**What to do**
Return only those lines of the listing in which "with" appears.

= Beginning of Section =

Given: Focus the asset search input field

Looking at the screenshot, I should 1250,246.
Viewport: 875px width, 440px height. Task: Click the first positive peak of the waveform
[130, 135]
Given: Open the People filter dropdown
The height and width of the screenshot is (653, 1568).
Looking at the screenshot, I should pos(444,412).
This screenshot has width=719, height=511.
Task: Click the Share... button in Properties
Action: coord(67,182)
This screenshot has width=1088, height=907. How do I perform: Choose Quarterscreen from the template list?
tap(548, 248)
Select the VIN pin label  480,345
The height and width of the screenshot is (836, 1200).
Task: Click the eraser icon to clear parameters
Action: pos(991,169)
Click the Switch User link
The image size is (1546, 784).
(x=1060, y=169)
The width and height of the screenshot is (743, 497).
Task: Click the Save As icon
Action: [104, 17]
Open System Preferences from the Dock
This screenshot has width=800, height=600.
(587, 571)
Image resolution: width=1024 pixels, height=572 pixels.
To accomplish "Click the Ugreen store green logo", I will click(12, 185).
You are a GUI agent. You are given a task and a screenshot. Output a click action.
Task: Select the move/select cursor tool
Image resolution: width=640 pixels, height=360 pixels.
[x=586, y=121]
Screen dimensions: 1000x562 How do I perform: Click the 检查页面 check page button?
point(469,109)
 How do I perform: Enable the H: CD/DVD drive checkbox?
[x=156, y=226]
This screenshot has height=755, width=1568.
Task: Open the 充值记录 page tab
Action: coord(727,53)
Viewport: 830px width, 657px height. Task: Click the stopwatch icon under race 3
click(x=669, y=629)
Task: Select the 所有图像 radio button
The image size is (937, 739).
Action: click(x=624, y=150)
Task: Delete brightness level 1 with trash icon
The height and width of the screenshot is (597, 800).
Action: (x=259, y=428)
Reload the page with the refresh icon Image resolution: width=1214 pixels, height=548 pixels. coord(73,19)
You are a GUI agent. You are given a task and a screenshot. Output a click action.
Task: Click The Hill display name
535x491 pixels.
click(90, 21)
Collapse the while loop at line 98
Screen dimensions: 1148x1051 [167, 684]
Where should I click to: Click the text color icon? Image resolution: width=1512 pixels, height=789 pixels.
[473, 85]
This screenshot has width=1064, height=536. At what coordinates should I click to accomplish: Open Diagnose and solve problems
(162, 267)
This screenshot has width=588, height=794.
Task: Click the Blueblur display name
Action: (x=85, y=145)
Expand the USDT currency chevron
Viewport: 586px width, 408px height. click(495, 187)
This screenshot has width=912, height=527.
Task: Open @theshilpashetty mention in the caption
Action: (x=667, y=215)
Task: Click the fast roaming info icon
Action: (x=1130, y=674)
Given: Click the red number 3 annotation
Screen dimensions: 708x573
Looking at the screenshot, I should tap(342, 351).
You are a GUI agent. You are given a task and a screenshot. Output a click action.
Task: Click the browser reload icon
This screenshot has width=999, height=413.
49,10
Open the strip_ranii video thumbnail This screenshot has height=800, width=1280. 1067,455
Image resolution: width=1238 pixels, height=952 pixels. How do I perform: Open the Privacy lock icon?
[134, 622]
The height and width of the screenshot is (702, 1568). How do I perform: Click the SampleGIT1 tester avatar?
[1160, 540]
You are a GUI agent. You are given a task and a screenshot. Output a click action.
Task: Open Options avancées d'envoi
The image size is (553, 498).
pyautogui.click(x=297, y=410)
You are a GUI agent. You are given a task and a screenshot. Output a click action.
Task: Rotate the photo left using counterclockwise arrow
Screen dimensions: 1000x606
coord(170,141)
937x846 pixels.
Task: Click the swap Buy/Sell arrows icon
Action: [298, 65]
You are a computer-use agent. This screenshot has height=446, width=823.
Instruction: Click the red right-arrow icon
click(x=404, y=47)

= End of Section =

**Answer for the task**
Task: Delete brightness level 1 with trash icon
Reload the page with the refresh icon Image resolution: width=1214 pixels, height=548 pixels. coord(73,19)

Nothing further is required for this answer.